→ **Task instructions**
Please state how many lines in the records that follow include "settings", with no other output.

→ **Material provided**

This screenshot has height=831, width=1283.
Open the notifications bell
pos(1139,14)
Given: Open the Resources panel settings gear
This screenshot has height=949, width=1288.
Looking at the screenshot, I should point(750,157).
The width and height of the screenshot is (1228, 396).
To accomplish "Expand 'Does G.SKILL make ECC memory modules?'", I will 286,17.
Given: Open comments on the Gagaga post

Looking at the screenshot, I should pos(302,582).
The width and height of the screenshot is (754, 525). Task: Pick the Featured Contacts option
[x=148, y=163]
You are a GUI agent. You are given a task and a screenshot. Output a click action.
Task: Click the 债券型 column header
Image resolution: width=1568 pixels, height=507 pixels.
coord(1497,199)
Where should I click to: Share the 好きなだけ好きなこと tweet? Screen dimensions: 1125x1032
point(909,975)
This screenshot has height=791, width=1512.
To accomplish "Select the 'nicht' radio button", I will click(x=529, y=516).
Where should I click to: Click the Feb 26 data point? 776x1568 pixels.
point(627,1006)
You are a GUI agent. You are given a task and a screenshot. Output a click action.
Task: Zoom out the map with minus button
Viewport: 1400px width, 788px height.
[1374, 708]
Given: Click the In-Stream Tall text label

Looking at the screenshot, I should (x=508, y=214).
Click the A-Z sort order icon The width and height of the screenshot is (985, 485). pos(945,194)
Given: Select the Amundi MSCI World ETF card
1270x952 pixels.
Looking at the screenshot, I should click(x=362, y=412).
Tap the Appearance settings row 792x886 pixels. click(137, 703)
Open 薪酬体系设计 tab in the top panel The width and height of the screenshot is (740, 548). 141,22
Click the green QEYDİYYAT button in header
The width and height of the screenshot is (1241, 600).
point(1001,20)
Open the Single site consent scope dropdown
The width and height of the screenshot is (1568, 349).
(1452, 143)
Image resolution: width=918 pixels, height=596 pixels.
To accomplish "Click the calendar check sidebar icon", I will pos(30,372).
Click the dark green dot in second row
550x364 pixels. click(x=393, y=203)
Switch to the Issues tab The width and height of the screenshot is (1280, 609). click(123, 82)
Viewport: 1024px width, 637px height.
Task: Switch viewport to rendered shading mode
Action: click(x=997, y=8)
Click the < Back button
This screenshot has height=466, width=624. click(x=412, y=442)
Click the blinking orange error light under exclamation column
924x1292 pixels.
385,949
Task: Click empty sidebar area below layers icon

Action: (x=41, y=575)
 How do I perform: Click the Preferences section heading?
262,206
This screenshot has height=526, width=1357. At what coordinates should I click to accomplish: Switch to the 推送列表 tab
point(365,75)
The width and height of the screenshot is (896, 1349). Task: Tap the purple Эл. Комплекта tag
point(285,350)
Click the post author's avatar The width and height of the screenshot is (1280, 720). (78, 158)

→ **Solution to the exercise**
2